Gestellte Aufgabe a: Gib den Ausgangstext über das Badehaus Maiersreuth vollständig und wortgetreu wieder.

Ausgangstext:
.....

Wasser schwimmt
Axel Thomas Schmidt/ Die Herde im
Badehaus Maiersreuth
04. 08. 2022
Meine sehr geehrten Damen und Herren,
Wasser schwimmt.
Wie das geht, ist ein Rätsel,
wir befinden uns im Badehaus Maiersreuth,
einem für Kunstveranstaltungen eher
unüblichen Ort, spätromantisch in der
laubbekränzten Oberpfälzer Hügellandschaft
versteckt wurde hier in den 1970er und 80er
Jahren eine Heilwasserquelle entdeckt, sie war
der Ursprung der späteren Kur-Groß-Anlage
Bad Sybillenbad, einer zentralen Heilstätte der
oberpfälzisch – böhmischen Bäderwelt, letztere
einst eine Pilgerstätte weltlichen und geistigen
Adels, wo auch schon Goethe 1820 gestützt
vom Verseschmieden die Uhr des Alterns
zurück zu drehen versuchte.
Wenn das Schimmern dieser historisch fernen
feudalen Kulisse auch schon Maiersreuth zu
seiner Zeit nicht mehr erreichte, so ist das
kleine aber feine Badehaus eines Tages auch
nicht mehr das gewesen, was es einmal
gewesen war, mit dem ganz eigenen Charme
eines der Lost Places, von denen es viele im
hiesigen Grenzland gibt, ist es marode in den
Wahrnehmungshintergrund getreten. Seinen
Traum träumend.

.....

Datenzeilen zur Übung:

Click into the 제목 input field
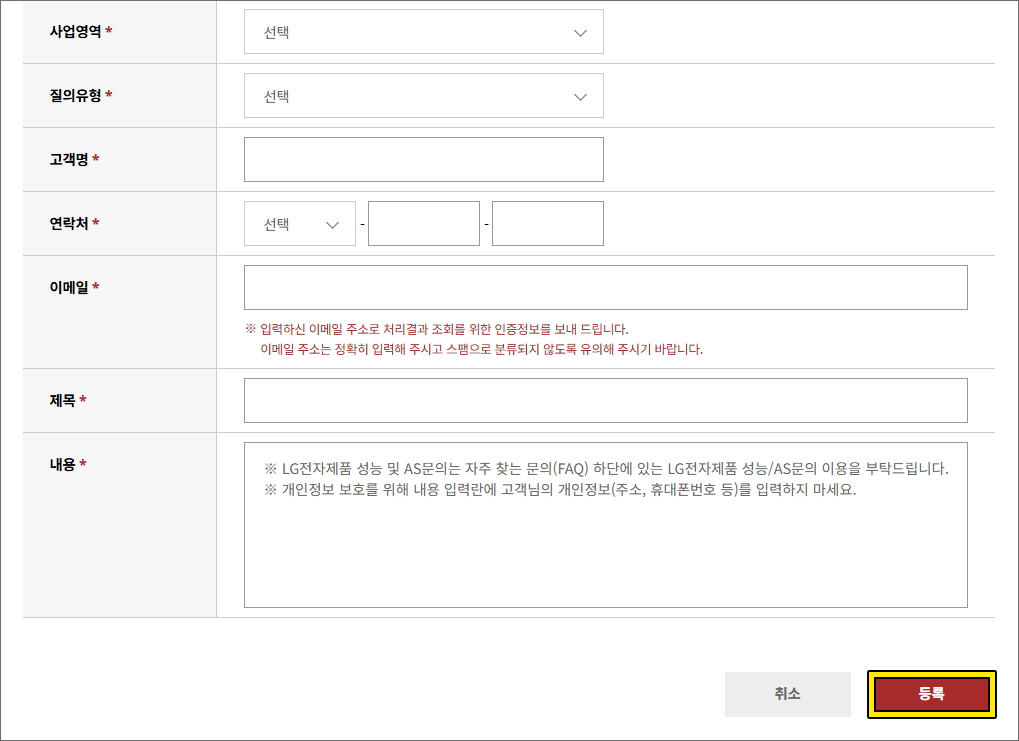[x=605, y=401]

.....

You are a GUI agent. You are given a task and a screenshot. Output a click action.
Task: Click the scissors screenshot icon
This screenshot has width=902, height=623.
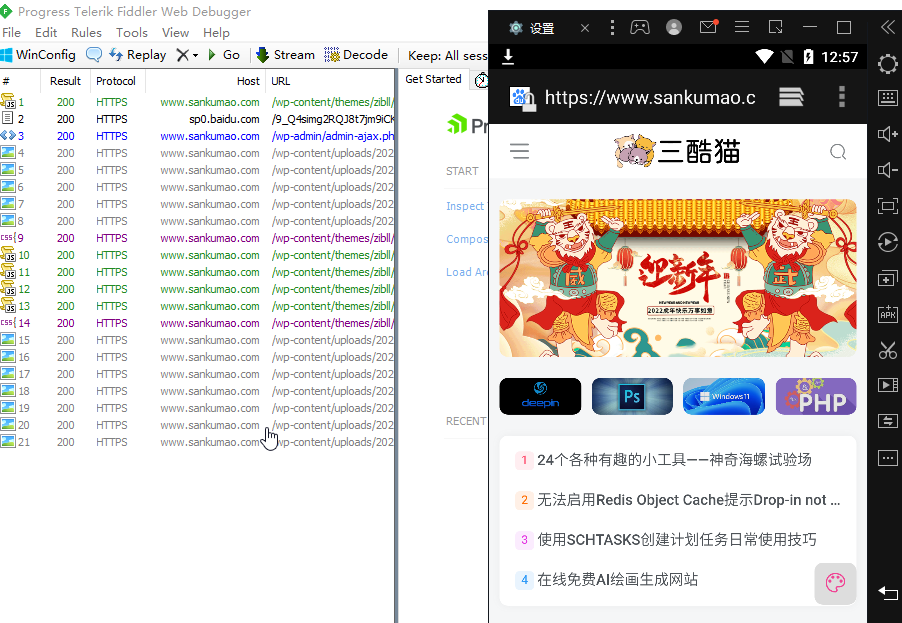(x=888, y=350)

.....

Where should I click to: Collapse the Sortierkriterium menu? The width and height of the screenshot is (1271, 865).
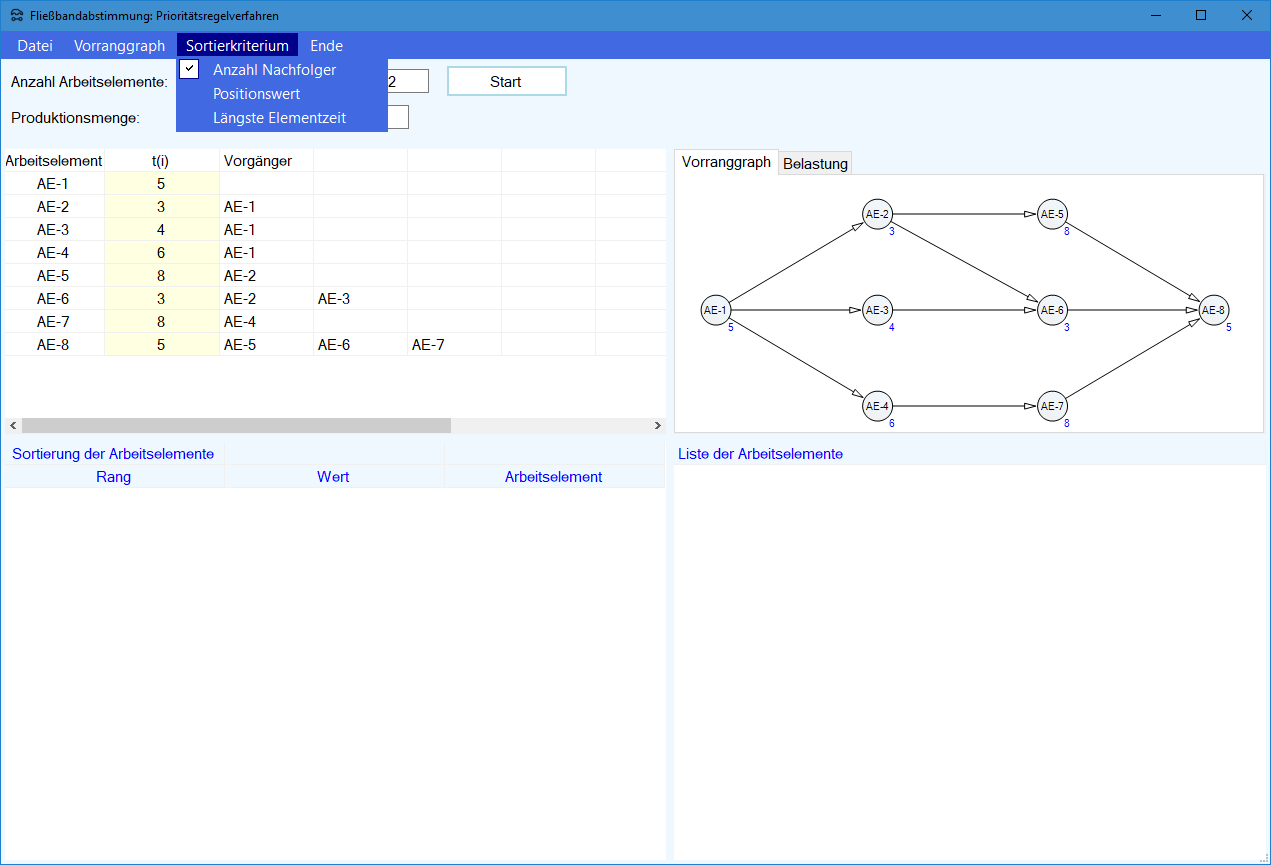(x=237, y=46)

.....

Gestellte Aufgabe b: Bringe die Datenzeilen von der Zeile mit „You are a GUI“ bis einschließlich der Zeile mit „(x=888, y=350)“ in eine zweispaltige CSV mit den Spalten anfrage und ergebnis, je eine Zeile für jede Anfrage samt ihrer Antwort. Setze jedes Feld in Anführungszeichen, ersetze Zeilenumbrüche durch Leerzeichen und lass die Bilder weg.

Schriftliche Antwort a:
Wasser schwimmt
Axel Thomas Schmidt/ Die Herde im
Badehaus Maiersreuth
04. 08. 2022
Meine sehr geehrten Damen und Herren,
Wasser schwimmt.
Wie das geht, ist ein Rätsel,
wir befinden uns im Badehaus Maiersreuth,
einem für Kunstveranstaltungen eher
unüblichen Ort, spätromantisch in der
laubbekränzten Oberpfälzer Hügellandschaft
versteckt wurde hier in den 1970er und 80er
Jahren eine Heilwasserquelle entdeckt, sie war
der Ursprung der späteren Kur-Groß-Anlage
Bad Sybillenbad, einer zentralen Heilstätte der
oberpfälzisch – böhmischen Bäderwelt, letztere
einst eine Pilgerstätte weltlichen und geistigen
Adels, wo auch schon Goethe 1820 gestützt
vom Verseschmieden die Uhr des Alterns
zurück zu drehen versuchte.
Wenn das Schimmern dieser historisch fernen
feudalen Kulisse auch schon Maiersreuth zu
seiner Zeit nicht mehr erreichte, so ist das
kleine aber feine Badehaus eines Tages auch
nicht mehr das gewesen, was es einmal
gewesen war, mit dem ganz eigenen Charme
eines der Lost Places, von denen es viele im
hiesigen Grenzland gibt, ist es marode in den
Wahrnehmungshintergrund getreten. Seinen
Traum träumend.

Schriftliche Antwort b:
anfrage,ergebnis
"You are a GUI agent. You are given a task and a screenshot. Output a click action. Task: Click the scissors screenshot icon This screenshot has width=902, height=623.","(x=888, y=350)"